> [Assignment]:
A single number is required: how many lines of the listing below include the word "agent".

> [Task inputs]:
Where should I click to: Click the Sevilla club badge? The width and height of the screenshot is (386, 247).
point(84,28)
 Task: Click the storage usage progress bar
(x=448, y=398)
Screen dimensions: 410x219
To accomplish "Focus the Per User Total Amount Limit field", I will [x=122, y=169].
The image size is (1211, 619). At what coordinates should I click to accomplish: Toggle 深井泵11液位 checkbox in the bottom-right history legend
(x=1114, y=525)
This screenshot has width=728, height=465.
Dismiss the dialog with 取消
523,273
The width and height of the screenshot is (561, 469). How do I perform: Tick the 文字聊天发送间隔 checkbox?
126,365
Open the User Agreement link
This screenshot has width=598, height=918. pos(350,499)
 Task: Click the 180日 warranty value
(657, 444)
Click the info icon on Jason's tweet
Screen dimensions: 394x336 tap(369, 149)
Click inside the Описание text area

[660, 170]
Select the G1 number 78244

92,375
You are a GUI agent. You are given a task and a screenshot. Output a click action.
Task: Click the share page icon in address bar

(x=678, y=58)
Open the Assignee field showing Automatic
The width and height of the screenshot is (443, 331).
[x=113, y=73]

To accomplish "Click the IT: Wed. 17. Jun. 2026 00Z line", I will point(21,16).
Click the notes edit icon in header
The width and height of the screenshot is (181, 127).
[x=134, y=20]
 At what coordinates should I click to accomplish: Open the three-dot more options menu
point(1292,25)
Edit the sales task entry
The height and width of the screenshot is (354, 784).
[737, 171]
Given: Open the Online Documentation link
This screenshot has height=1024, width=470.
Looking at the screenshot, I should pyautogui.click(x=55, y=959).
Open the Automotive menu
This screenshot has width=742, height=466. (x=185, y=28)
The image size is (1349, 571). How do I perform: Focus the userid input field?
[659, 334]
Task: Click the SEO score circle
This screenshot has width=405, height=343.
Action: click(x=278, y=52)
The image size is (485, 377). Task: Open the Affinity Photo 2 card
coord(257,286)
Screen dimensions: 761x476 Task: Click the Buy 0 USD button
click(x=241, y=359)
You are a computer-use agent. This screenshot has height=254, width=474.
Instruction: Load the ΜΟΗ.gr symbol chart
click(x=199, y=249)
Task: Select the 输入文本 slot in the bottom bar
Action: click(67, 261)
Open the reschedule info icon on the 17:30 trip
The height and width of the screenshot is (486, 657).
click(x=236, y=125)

> [Exercise solution]:
2